- [Exercise brief]: Work out how many lines in the data hold the string "checkbox". Reply with only that number.

(Stored data entries)
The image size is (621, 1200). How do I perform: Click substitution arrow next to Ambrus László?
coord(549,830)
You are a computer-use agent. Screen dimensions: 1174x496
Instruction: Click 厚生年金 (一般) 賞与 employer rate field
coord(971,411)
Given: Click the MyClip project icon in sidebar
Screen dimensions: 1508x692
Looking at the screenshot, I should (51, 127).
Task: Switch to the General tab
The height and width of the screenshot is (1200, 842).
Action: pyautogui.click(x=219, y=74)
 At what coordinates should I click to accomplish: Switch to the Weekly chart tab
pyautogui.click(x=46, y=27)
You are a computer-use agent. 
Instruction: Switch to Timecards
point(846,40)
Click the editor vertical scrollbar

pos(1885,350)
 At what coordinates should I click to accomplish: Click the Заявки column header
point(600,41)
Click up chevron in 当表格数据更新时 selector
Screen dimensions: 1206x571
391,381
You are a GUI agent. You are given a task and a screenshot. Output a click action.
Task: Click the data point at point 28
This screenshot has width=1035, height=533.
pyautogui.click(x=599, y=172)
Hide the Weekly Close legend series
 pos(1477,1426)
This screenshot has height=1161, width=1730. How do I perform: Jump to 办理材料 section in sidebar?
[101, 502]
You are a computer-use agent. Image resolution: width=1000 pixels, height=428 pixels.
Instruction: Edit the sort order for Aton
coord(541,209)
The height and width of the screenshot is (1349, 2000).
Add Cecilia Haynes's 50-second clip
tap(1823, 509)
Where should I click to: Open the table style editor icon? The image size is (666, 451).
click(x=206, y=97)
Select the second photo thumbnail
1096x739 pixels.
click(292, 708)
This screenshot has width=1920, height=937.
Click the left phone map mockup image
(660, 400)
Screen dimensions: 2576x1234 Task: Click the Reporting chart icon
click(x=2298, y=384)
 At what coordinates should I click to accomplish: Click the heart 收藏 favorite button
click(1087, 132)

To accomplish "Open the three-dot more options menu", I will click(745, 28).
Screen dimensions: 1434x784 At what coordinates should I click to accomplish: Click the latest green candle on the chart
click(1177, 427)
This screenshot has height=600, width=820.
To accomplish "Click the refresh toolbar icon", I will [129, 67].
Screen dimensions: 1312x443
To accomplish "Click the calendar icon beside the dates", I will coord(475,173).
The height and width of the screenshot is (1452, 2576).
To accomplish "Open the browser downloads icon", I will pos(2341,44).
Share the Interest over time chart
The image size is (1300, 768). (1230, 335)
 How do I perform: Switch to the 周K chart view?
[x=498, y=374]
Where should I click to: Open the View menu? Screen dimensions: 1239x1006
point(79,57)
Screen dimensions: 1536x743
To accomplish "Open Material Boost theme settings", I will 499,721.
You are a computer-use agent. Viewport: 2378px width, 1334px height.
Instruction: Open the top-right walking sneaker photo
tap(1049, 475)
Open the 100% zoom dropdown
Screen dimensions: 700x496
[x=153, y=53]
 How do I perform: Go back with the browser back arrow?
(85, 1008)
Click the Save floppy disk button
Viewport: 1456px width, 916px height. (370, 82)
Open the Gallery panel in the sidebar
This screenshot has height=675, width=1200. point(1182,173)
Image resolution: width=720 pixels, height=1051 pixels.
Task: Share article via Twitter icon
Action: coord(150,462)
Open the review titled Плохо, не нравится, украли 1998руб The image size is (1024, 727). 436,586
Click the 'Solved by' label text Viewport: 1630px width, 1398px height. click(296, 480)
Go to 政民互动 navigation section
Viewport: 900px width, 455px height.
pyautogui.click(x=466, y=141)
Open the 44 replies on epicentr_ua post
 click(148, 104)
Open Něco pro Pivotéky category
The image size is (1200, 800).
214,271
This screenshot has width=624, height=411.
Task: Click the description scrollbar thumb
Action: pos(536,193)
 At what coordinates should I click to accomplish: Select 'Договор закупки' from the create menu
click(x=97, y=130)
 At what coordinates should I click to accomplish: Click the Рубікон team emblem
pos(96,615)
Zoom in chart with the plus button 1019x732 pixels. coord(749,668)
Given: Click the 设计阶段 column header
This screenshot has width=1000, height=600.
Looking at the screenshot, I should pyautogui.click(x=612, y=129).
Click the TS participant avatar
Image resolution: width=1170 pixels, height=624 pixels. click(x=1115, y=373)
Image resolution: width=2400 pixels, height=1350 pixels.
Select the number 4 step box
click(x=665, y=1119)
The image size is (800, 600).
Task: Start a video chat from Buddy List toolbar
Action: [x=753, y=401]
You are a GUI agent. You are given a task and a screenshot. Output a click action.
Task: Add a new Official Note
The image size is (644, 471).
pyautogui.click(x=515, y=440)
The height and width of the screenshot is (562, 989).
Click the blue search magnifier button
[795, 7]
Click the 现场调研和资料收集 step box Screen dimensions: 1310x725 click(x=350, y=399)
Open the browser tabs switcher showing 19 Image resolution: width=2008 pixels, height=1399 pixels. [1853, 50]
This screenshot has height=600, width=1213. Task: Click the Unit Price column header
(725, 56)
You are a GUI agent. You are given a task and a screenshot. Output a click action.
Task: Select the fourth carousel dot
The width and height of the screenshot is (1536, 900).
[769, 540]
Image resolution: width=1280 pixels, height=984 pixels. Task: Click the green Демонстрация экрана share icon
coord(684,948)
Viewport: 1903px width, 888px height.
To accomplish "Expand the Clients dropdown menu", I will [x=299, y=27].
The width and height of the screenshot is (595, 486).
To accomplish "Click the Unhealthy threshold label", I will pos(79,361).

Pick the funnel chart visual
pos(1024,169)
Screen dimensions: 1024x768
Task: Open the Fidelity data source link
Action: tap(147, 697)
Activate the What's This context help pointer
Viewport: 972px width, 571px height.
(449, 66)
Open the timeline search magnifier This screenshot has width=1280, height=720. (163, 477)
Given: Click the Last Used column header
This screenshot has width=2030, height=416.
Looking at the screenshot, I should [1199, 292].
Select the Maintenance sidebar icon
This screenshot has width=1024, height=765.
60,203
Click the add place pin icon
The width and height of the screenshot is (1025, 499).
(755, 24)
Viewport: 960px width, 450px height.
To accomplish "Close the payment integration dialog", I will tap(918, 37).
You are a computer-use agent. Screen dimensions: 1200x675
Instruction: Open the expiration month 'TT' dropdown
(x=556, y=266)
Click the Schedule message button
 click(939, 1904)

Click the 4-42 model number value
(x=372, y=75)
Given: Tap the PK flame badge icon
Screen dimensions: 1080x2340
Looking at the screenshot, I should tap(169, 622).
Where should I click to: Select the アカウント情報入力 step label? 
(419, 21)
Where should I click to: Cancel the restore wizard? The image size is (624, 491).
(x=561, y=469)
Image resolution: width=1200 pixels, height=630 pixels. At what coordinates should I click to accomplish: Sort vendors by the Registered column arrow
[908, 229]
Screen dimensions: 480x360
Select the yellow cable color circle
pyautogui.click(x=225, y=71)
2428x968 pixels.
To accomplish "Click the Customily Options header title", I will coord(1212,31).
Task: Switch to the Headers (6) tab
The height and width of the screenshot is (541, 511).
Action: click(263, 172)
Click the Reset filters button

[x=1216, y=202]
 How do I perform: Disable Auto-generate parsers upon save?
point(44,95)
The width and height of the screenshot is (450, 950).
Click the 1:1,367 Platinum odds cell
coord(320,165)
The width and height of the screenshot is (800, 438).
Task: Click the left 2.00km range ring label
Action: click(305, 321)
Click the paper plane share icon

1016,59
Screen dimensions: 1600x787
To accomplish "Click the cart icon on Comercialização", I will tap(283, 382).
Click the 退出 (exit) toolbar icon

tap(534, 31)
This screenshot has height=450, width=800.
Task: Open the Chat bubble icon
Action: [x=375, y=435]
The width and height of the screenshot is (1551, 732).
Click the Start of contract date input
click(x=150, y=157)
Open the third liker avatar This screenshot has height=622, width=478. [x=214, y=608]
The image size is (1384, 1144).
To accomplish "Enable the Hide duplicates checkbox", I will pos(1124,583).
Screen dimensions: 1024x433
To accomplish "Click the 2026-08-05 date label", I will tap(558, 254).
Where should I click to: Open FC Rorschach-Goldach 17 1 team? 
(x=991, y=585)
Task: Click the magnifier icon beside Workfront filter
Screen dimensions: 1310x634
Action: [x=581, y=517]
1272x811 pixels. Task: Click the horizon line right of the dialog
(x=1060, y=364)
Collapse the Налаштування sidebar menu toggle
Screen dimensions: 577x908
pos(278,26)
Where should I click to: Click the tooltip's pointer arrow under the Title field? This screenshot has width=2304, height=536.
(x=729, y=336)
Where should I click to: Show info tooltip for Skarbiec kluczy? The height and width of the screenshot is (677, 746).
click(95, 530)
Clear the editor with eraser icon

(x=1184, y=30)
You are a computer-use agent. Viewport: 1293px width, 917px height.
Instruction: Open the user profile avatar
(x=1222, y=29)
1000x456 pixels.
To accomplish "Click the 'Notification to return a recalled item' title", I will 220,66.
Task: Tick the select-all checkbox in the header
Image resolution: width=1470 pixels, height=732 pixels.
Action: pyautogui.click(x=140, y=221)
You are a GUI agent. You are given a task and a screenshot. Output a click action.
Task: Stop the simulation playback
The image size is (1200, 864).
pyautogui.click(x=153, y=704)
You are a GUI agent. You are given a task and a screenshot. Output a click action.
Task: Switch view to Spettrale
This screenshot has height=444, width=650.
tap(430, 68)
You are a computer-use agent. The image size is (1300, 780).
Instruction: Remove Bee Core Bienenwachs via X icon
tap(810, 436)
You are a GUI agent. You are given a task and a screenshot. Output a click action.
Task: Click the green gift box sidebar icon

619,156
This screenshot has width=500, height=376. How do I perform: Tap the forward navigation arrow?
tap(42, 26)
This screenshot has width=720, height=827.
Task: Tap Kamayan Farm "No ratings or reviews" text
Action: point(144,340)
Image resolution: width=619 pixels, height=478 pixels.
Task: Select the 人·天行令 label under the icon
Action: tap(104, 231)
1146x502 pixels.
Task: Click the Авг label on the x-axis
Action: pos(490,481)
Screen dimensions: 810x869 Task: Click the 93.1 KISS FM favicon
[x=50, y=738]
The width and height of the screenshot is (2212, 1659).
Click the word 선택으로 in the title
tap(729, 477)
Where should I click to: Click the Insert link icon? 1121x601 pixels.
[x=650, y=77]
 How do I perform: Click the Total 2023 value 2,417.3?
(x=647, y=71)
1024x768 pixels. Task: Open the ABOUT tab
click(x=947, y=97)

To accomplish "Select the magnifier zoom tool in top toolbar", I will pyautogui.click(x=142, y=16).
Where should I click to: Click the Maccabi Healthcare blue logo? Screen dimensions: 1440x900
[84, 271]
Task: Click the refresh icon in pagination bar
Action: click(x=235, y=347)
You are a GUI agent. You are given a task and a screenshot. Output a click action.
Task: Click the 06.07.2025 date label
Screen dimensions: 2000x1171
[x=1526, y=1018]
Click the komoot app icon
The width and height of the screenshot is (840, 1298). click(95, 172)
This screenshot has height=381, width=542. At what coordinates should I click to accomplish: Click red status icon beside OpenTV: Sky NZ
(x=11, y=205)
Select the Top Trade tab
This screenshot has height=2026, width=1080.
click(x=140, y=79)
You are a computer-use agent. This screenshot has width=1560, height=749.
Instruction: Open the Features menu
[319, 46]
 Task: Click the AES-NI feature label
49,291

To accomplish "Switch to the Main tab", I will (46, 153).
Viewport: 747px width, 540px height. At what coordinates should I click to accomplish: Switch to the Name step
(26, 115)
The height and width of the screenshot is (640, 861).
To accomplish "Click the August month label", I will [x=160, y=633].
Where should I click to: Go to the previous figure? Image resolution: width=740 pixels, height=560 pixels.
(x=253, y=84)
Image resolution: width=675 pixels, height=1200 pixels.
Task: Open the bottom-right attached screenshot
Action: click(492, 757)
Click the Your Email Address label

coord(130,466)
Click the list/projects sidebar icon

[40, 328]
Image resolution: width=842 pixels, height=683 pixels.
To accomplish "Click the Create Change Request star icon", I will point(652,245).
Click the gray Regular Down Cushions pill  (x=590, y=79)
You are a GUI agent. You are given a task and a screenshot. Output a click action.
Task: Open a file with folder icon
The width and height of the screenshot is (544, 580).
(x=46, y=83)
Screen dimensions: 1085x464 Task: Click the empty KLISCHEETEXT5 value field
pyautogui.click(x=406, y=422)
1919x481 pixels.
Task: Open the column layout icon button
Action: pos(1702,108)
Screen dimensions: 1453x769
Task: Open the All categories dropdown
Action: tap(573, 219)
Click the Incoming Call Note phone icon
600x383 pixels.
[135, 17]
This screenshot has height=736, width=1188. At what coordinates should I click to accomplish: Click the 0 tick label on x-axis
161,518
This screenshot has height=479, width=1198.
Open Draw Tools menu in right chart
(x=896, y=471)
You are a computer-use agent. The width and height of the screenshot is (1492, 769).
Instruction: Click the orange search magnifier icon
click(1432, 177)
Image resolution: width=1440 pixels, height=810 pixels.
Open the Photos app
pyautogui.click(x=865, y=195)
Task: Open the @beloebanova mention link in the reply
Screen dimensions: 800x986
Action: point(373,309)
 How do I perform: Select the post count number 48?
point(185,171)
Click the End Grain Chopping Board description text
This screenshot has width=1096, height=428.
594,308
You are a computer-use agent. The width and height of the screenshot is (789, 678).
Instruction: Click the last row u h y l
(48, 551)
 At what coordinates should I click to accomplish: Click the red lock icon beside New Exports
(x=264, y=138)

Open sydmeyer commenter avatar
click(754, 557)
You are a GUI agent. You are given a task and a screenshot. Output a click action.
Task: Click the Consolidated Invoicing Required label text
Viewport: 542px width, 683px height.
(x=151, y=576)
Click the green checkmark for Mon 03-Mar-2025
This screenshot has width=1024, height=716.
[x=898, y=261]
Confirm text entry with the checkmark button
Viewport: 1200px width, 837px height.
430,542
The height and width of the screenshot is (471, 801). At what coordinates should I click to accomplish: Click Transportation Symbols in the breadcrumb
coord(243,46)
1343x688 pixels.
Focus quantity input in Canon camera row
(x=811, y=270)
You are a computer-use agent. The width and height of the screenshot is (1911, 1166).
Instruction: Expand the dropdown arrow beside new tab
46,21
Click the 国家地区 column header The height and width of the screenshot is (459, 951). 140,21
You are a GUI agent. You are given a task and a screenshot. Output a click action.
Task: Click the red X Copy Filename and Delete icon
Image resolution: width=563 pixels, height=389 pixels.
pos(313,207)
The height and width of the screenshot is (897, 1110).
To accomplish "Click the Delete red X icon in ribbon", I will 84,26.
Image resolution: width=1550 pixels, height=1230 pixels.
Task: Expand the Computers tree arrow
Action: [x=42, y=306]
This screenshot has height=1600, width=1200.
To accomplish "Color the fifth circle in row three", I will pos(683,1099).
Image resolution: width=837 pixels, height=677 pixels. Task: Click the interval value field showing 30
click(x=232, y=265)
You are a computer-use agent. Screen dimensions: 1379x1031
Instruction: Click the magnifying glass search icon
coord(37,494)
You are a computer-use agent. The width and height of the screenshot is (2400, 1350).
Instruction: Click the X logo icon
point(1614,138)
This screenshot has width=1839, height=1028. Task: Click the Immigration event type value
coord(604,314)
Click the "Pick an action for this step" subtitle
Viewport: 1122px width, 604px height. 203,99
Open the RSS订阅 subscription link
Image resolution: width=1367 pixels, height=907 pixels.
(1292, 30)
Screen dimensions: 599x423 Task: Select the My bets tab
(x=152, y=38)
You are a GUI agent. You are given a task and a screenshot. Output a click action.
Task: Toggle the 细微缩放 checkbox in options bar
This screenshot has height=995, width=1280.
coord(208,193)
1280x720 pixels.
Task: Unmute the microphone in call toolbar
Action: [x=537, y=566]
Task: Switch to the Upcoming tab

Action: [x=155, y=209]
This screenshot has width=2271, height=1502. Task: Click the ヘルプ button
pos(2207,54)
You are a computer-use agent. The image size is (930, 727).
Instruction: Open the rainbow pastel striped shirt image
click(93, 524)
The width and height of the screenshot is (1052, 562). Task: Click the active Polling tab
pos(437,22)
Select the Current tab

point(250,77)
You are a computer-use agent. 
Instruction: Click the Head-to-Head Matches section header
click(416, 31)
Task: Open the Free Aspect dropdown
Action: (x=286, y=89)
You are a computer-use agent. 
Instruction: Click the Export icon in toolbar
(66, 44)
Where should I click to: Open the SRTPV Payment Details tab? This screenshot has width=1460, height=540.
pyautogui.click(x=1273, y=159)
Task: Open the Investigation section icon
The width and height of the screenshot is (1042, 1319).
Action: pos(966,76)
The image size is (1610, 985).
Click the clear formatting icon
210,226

- [Answer to this exercise]: 3